La rebelión contra la epidemia de distracción
La cultura del relativismo florece en el suelo fértil de una sociedad con la atención fragmentada. Dicha sociedad es incapaz de analizar con detenimiento y rigor las barbaridades dichas desde el celular o desde el podio presidencial. La buena noticia es que esta rebelión se arma de conocimiento y fortaleza espiritual, se arma de convicción por la democracia, la verdad, la libertad y la dignidad. Mientras a los distraídos se los lleva la corriente del relativismo y en su arrogancia imponen su visión a la verdad, el pensante busca y pone a prueba la roca donde se mantiene de pie, y en humildad vive a través de la verdad. La mala noticia es que, como toda rebelión, estamos bajo ataque. Elegir el camino de mantener la mente y el corazón despiertos es elegir el camino difícil pero aquel que nos brinda mayor sentido de propósito en un mundo distraído.

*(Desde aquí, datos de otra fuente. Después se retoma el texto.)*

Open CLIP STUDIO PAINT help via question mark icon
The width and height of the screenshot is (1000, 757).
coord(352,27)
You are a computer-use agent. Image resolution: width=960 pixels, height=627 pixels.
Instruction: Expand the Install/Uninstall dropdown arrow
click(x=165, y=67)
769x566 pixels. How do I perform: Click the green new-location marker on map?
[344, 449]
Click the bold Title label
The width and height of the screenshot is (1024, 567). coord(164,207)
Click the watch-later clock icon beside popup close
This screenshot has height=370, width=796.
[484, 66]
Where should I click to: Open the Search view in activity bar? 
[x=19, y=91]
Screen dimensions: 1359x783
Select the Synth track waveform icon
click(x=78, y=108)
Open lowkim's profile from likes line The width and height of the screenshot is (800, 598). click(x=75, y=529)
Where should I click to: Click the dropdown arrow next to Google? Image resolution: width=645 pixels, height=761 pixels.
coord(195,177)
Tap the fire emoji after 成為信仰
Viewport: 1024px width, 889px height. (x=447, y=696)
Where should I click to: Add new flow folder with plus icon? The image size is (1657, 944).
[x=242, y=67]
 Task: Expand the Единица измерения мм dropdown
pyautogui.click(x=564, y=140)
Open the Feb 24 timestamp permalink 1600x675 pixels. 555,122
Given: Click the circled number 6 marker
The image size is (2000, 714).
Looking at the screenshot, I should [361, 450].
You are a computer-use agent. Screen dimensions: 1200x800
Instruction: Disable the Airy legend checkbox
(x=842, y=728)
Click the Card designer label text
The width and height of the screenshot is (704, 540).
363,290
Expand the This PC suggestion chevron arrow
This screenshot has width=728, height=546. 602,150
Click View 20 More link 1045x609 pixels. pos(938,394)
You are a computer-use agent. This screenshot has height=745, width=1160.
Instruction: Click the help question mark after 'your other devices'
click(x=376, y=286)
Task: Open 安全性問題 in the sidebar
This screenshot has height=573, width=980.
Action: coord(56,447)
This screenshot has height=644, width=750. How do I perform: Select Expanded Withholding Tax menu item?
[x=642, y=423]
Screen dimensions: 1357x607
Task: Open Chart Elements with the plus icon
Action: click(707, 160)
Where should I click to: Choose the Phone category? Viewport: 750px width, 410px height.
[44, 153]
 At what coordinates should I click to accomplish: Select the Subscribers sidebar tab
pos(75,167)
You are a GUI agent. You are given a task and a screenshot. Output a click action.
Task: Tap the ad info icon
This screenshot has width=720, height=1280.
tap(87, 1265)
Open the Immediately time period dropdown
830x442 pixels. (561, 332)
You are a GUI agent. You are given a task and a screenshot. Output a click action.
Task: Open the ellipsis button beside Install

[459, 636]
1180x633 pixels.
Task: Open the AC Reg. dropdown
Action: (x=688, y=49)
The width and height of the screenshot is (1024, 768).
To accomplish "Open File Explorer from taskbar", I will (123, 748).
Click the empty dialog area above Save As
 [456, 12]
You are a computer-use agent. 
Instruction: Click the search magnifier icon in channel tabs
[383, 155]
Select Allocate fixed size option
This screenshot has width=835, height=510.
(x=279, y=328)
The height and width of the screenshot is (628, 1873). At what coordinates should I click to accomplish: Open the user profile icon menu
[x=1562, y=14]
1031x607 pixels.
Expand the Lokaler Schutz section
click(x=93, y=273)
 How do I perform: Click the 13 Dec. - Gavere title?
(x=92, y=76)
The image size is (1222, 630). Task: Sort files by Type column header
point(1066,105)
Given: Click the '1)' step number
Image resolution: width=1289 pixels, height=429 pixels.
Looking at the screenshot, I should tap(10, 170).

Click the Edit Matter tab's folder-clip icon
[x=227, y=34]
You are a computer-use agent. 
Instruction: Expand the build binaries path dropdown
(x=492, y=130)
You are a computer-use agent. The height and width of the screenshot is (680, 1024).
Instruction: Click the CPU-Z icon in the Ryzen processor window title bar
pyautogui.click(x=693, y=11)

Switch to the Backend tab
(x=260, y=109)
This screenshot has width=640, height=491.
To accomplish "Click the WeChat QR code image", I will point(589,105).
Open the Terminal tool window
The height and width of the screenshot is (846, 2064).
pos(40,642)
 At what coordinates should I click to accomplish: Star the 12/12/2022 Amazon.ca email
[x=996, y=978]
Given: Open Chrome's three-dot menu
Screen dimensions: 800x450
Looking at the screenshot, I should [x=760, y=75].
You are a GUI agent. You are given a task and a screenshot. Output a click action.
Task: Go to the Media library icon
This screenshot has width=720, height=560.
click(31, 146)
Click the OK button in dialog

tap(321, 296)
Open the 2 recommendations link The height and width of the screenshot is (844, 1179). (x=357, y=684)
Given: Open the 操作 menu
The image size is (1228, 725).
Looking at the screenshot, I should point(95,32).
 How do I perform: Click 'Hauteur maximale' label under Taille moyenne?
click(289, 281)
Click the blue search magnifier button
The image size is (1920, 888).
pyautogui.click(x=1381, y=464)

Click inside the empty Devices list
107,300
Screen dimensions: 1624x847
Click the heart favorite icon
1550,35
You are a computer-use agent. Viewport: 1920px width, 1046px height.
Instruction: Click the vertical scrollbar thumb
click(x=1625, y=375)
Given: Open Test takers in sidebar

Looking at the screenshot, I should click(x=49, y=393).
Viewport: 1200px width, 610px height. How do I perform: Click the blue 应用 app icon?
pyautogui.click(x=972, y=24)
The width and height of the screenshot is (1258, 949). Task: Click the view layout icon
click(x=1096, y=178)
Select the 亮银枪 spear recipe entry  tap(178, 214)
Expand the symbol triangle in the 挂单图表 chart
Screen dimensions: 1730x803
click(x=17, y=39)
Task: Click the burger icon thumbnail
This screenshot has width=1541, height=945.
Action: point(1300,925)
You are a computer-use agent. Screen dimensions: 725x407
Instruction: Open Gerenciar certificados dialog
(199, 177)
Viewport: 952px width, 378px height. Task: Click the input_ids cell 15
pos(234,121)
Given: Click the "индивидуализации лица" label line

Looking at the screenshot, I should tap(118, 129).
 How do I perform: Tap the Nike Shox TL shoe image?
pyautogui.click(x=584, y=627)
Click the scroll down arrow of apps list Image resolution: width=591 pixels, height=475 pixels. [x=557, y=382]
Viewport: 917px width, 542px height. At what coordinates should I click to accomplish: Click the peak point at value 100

Una persona distraída no tiene la fortaleza necesaria para influir y apoyar a su comunidad, la de verdad, de carne y hueso que ve todos los días y cuyos nombres quizá no conoce tanto como sí a aquellos usuarios de redes sociales. La mente distraída está constantemente insatisfecha, buscando el nuevo hit de dopamina para sentirse “bien”. Esta persona es fácilmente manipulable y difícilmente aporta valor a su comunidad. Las influencias que dominan su atención promueven que esta persona desperdicie su más valioso recurso, su tiempo. Es la ironía de verse influenciado por “creadores de contenido” y terminar con una sensación de vacío aún más grande.
Ante esto, el rebelde pensante debe ejercitar la mente y el corazón. Este debe reconocer la astucia de quienes atentan contra su capacidad de pensamiento y erigir las defensas necesarias. Hay una multitud de tácticas para combatir la adicción a la distracción, las cuales es valioso revisar. Sin embargo, de nada sirven mil tácticas sin tener una clara visión y razón de ser. Por esto el rebelde no es solo “rebelde” sino también es “pensante”.
No estamos condenados a vivir en una sociedad tiránica, polarizada y distraída. Esta rebelión empieza en el hogar y sale a las calles con total apertura a discutir ideas cara a cara, desde la academia hasta la junta parroquial. Es una rebelión en contra del despropósito relativista y en pro de construir proyectos valiosos para cada comunidad y defender a nuestra sociedad de la ambición totalitaria. Esta es una rebelión donde nos exigimos como sociedad ser partícipes y no solo espectadores. Es una rebelión donde exigimos ser tratados como gente pensante y responsable, no como meros beneficiarios.
La búsqueda de la verdad es la rebelión más poderosa contra el vacío y el caos relativista, y es la mejor forma de vivir como persona y en sociedad. Es la rebelión de los pensantes.